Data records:
--------------------------------

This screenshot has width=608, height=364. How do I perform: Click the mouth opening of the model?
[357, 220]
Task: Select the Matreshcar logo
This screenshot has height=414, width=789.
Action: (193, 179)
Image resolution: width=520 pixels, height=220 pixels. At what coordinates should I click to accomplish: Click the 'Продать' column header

--------------------------------

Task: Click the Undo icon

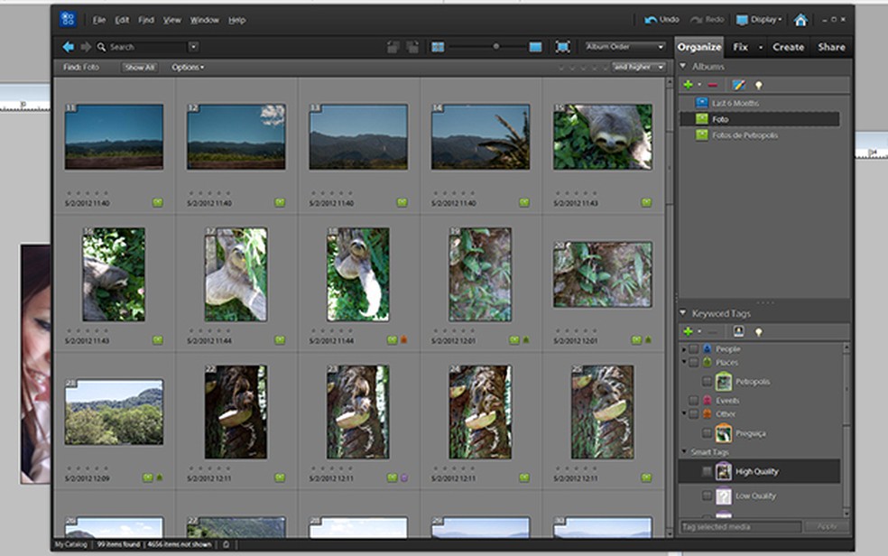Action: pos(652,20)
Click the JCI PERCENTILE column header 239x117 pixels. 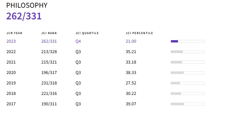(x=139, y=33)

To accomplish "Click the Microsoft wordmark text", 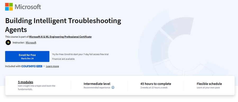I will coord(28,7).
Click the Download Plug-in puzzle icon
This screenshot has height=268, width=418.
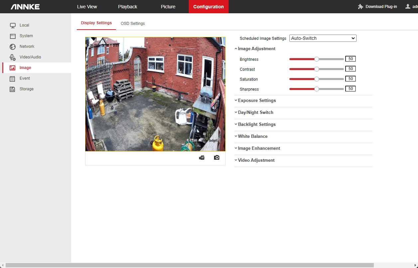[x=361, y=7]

--------------------------------

#### [Task directions]
Print, from the entries above, the line with "This screenshot has width=608, height=364.", the line with "Image resolution: width=520" and all lines between them, exactly and with nothing else.

#### [Answer]
This screenshot has width=608, height=364. How do I perform: Click the mouth opening of the model?
[357, 220]
Task: Select the Matreshcar logo
This screenshot has height=414, width=789.
Action: (193, 179)
Image resolution: width=520 pixels, height=220 pixels. At what coordinates should I click to accomplish: Click the 'Продать' column header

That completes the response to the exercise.